▶ **WORK TO COMPLETE**
Which lines of the data include the string "number"? List them all.

▶ **EXERCISE MATERIALS**
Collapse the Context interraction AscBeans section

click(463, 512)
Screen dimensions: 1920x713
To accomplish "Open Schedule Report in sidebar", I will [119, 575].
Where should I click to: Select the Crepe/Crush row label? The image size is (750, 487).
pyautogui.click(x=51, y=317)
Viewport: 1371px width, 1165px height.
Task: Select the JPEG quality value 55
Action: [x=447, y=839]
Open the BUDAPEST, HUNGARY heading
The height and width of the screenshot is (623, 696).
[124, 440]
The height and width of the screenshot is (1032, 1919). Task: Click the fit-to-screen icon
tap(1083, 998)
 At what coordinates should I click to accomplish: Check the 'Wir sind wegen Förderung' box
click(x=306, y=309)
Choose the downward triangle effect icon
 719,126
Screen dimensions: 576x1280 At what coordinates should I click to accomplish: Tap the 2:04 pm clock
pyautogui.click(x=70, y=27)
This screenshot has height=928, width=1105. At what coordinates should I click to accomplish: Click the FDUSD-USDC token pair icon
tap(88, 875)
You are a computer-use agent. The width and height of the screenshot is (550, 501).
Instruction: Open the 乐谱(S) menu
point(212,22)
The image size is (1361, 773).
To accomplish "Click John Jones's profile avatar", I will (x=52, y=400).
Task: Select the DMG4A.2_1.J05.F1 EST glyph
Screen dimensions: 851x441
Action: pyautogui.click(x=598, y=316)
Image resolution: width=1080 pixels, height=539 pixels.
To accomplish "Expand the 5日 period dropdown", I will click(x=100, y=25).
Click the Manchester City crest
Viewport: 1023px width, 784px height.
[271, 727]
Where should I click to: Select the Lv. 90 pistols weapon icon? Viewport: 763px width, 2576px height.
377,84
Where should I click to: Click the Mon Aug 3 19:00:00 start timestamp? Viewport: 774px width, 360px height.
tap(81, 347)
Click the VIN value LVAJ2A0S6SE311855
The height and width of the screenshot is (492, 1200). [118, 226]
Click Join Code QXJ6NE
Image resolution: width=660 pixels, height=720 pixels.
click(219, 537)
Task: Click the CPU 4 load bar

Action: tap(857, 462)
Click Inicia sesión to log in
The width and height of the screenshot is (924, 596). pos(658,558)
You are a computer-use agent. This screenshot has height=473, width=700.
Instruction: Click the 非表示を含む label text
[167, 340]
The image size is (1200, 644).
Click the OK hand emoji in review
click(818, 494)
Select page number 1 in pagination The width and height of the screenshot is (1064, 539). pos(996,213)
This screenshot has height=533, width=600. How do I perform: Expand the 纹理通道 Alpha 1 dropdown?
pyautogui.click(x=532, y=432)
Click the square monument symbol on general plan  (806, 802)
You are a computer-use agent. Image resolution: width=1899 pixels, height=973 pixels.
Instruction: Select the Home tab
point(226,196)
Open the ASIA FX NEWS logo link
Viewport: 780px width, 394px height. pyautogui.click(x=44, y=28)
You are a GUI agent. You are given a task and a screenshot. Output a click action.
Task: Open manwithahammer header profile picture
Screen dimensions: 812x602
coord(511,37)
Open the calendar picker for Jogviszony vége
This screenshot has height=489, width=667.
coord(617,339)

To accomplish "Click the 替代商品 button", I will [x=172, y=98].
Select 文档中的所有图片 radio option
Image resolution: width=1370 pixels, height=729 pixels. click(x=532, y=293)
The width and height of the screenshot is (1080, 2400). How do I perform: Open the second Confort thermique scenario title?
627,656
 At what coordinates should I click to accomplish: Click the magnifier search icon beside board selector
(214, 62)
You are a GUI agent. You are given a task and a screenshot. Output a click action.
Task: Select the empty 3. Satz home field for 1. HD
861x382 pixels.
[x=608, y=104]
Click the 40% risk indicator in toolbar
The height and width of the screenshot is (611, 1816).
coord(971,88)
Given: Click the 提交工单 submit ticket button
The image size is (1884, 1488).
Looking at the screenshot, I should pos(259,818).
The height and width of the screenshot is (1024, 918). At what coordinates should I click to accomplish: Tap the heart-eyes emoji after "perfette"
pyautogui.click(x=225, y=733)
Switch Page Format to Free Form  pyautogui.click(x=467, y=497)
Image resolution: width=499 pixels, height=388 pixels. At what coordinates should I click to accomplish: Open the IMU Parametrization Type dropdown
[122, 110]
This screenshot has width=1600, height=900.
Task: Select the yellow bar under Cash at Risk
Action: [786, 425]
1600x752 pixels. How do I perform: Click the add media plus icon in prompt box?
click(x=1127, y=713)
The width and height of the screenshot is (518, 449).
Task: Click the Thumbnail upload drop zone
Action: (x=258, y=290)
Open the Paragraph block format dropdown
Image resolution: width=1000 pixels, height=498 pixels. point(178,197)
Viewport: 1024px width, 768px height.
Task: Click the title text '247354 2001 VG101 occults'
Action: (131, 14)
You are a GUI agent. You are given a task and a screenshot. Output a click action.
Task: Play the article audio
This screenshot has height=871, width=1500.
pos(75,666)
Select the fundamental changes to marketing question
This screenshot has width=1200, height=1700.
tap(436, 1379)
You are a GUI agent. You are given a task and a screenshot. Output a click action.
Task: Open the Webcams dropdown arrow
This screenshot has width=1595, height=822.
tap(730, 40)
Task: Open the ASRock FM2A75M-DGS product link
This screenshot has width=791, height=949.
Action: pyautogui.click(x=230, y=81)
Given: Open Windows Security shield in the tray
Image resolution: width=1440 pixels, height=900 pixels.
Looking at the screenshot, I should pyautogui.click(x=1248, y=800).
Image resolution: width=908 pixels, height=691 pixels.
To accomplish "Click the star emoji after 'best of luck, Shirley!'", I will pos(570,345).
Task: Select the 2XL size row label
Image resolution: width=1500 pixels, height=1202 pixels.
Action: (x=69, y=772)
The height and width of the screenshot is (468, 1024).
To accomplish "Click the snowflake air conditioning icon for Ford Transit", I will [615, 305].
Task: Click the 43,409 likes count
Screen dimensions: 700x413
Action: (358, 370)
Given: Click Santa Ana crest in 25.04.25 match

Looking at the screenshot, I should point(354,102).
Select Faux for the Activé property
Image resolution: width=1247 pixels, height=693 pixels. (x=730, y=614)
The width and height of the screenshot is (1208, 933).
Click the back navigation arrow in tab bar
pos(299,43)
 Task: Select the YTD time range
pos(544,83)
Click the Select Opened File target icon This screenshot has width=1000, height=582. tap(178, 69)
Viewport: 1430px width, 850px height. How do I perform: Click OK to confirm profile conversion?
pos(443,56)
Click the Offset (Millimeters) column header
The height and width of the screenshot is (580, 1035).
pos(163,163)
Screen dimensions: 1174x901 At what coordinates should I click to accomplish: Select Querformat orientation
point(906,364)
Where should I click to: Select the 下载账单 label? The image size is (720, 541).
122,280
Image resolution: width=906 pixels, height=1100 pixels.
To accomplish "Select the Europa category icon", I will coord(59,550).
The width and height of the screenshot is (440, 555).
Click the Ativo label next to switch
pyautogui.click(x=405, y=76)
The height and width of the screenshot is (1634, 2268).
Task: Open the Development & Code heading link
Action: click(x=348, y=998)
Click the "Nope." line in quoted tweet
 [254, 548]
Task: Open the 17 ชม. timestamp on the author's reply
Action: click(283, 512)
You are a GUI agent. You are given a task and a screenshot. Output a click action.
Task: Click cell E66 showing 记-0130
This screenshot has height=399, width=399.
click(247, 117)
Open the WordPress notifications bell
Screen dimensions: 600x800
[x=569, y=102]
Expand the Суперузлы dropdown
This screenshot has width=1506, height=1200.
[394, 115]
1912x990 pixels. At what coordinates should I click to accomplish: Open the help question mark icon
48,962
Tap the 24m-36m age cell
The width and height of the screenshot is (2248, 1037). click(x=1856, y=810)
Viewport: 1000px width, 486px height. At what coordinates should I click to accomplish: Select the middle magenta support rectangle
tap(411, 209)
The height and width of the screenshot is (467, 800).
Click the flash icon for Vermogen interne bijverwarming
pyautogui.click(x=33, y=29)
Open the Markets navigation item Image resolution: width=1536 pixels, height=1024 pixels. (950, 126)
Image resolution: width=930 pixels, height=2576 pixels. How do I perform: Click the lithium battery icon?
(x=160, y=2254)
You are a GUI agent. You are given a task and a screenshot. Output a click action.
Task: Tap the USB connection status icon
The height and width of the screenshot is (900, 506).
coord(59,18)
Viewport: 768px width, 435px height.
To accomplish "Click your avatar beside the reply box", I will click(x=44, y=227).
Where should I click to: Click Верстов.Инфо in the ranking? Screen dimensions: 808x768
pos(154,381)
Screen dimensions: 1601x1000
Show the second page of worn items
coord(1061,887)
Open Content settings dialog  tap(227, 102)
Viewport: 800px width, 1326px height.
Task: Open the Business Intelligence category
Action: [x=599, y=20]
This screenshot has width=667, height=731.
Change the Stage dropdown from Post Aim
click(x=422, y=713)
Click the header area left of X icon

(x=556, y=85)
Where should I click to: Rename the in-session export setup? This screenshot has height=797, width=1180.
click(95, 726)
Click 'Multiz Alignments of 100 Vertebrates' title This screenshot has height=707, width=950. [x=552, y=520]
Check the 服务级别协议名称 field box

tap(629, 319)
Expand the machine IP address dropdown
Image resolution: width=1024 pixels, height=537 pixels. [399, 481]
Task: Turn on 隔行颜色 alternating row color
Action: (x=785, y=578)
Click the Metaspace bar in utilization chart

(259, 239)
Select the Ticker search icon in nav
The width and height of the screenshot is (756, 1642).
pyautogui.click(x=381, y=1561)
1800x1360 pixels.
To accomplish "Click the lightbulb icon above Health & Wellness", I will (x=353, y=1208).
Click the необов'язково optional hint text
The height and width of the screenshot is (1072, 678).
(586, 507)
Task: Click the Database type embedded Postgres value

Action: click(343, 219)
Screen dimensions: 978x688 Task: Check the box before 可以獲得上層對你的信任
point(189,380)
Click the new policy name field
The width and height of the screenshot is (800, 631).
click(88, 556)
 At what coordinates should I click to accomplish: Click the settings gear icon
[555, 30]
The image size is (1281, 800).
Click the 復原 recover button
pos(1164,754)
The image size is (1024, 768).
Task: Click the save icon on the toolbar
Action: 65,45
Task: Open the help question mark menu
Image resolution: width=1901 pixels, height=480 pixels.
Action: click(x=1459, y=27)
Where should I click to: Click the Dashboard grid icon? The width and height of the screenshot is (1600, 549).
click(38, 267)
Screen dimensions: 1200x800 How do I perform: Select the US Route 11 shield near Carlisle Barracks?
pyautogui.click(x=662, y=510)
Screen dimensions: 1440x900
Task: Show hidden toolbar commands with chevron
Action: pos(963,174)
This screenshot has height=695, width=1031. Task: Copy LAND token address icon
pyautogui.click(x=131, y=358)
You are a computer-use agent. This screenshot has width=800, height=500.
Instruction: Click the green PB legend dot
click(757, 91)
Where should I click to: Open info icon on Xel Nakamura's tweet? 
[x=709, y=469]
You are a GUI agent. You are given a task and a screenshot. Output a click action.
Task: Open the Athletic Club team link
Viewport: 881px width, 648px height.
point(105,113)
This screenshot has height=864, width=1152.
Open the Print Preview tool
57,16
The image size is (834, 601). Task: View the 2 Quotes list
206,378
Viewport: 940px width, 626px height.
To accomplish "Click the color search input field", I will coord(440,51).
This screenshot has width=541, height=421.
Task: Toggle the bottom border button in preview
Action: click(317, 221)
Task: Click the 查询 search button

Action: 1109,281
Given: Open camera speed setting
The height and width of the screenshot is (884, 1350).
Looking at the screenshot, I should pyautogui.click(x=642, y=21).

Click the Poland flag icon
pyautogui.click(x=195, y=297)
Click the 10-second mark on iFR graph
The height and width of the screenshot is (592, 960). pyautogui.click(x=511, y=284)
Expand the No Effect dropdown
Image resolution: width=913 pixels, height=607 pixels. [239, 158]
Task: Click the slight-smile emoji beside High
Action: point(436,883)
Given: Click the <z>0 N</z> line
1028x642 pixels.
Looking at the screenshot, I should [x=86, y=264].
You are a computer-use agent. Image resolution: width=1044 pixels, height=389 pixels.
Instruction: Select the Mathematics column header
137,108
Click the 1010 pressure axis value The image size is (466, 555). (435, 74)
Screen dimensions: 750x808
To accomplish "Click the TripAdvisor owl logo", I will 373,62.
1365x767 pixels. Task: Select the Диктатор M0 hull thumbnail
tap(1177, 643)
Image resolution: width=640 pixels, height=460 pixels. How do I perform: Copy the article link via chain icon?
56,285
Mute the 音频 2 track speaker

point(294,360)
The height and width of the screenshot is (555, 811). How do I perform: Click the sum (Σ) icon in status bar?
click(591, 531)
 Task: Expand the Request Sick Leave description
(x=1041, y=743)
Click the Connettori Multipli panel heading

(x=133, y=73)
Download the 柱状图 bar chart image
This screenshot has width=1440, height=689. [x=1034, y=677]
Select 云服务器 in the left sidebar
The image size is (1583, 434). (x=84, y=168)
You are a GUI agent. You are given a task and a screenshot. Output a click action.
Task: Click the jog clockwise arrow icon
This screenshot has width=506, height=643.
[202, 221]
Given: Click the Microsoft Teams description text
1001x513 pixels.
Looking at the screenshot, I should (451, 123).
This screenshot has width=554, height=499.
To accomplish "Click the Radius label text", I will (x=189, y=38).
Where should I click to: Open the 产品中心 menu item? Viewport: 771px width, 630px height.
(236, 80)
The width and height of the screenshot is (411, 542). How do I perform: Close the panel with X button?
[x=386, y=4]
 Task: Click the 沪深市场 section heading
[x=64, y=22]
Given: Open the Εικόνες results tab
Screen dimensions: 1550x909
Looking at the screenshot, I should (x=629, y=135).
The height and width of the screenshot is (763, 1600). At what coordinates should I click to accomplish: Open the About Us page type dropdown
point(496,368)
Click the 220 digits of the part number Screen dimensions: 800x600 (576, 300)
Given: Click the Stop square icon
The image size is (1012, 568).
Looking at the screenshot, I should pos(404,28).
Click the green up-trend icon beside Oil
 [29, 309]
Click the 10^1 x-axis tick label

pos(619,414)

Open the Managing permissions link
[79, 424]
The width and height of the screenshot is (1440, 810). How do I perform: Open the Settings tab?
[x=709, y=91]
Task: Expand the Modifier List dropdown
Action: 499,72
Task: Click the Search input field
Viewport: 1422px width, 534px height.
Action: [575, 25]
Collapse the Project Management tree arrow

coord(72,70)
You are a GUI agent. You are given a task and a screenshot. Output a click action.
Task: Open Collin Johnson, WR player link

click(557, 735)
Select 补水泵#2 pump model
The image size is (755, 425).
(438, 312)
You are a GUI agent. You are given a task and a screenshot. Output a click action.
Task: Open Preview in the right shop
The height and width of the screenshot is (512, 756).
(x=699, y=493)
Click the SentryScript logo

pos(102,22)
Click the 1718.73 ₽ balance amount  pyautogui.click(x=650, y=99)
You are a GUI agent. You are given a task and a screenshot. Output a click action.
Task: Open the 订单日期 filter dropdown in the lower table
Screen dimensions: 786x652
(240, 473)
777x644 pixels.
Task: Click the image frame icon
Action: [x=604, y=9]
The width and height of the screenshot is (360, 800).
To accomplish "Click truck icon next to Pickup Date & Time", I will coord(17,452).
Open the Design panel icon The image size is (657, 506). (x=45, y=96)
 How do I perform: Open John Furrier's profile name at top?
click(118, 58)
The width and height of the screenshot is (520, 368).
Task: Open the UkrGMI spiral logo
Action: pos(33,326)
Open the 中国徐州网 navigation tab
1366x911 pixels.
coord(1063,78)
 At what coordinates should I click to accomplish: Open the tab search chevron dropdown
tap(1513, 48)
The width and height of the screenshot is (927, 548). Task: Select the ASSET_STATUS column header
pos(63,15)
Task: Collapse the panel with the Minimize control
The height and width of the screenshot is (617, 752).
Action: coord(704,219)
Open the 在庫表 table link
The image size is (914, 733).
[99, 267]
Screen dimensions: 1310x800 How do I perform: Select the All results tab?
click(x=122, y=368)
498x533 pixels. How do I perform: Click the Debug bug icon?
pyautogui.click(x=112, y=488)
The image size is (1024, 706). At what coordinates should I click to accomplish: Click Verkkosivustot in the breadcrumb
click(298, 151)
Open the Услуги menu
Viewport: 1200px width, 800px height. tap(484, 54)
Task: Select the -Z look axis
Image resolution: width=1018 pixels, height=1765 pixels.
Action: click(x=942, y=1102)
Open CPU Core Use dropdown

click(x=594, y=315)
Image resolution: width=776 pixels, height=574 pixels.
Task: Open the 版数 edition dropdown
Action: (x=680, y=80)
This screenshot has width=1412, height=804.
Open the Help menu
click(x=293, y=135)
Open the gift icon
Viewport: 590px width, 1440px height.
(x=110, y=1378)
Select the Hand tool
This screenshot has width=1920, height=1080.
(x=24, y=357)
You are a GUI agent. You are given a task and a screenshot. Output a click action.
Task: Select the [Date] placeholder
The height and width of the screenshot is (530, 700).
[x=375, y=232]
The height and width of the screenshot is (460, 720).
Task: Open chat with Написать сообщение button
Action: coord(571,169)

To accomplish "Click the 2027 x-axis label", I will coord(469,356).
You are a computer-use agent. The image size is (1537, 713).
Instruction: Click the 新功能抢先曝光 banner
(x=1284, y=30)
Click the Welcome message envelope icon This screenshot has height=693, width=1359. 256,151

▶ **WRITTEN ANSWER**
Select page number 1 in pagination The width and height of the screenshot is (1064, 539). pos(996,213)
Click the 220 digits of the part number Screen dimensions: 800x600 (576, 300)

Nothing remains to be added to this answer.